Roche-Verger abandonó sus cálculos, se volvió hacia Riri, le miró durante un largo rato y, por fin, pronunció con un tono muy cortés:
—Imbécil.
Riri no se enfadó.
—Explíquese —preguntó simplemente.
—De acuerdo. Como usted ya sabe, conseguí dar un mensaje bastante largo por teléfono, mientras usted, con lo torpón que es, trataba de forzar la cerradura de mi casa. ¿No cree usted, mi querido señor Riri, que si no hubiera querido ser secuestrado, hubiese llamado a la policía y que ésta hubiera llegado a tiempo para encerrarles y protegerme?
—Entonces, ¿deseaba que le secuestráramos? —preguntó Riri, estupefacto.
—Eso parece.
—¿Y por qué razón?
—No tiene usted más que elegir.
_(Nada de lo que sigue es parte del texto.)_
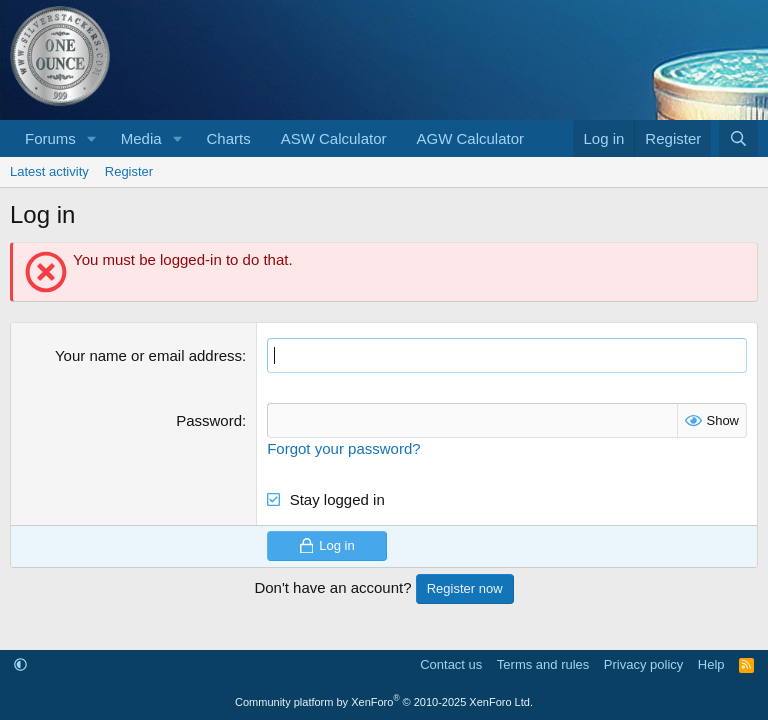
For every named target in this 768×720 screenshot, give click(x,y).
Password (209, 420)
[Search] (738, 138)
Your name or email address (148, 355)
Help (711, 664)
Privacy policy (643, 664)
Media (141, 138)
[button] (92, 138)
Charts (228, 138)
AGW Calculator (471, 138)
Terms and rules (543, 664)
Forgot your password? (343, 448)
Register (129, 171)
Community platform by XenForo (384, 702)
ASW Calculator (334, 138)
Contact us (451, 664)
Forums (50, 138)
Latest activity (49, 171)
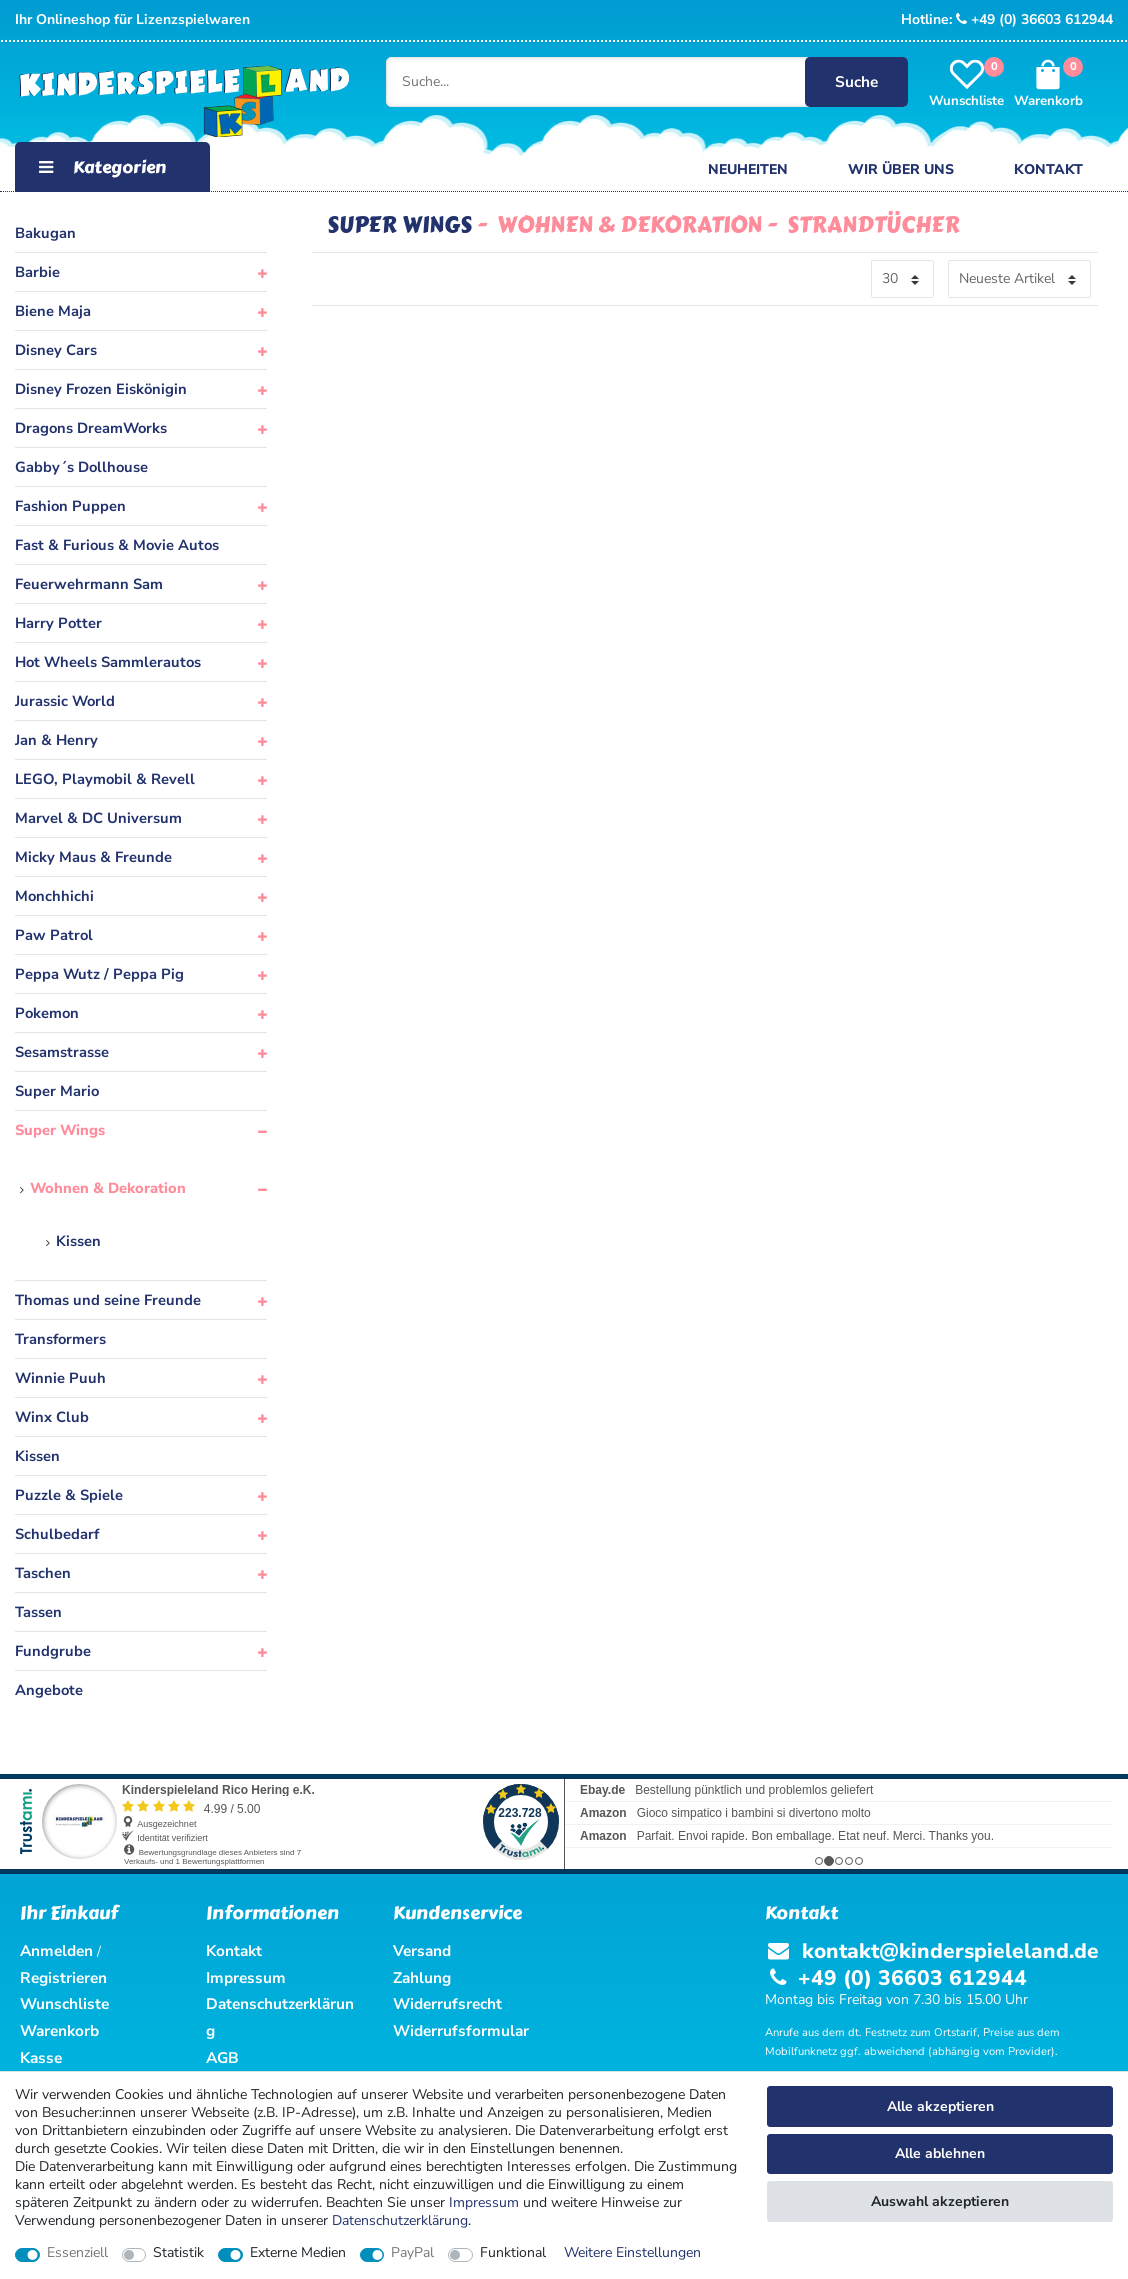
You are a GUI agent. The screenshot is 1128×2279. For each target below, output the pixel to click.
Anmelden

Puede ser que yo confíe en la buena estrella del señor T… Puede ser que haya decidido hacer un jugarreta a la policía… Puede ser… Pero considero que ya hemos hablado bastante.
—Profesor —dijo Riri, cambiando de conversación—, ¿puede darme la dirección de su casa de campo?
—Con mucho gusto. Incluso puedo escribírsela en un trozo de papel, para que no se le olvide.
Roche-Verger escribió la dirección en una hoja de papel de su cuadernillo y la entregó a su perplejo secuestrador.
—¿Y la llave? —preguntó Riri.
—Está bajo el felpudo, o bajo el escalón superior de la escalera. ¿Es eso todo lo que necesita?
—Todo, señor profesor. Y muchas gracias.
—Un instante; hágame un, favor. Contésteme a esto:
»Tengo ocho patos metidos en un cajón.
¿Cuántos picos y patas son?
Riri se rascó la cabeza.
—Pues son… ¡ésta si que es fácil! Son ocho picos y…, dos por ocho son dieciséis…, y dieciséis patas.
Roche-Verger le miró con indulgencia.
—No, no —dijo—. Son cuatro patas y dos picos —le miró con malicia—. ¿No lo ve, amiguito? Fíjese ahora: Tengo ocho patos; metí dos en un cajón… ¿Cómo es posible equivocarse con algo tan sencillo?
Riri se encogió de hombros, y salió furioso.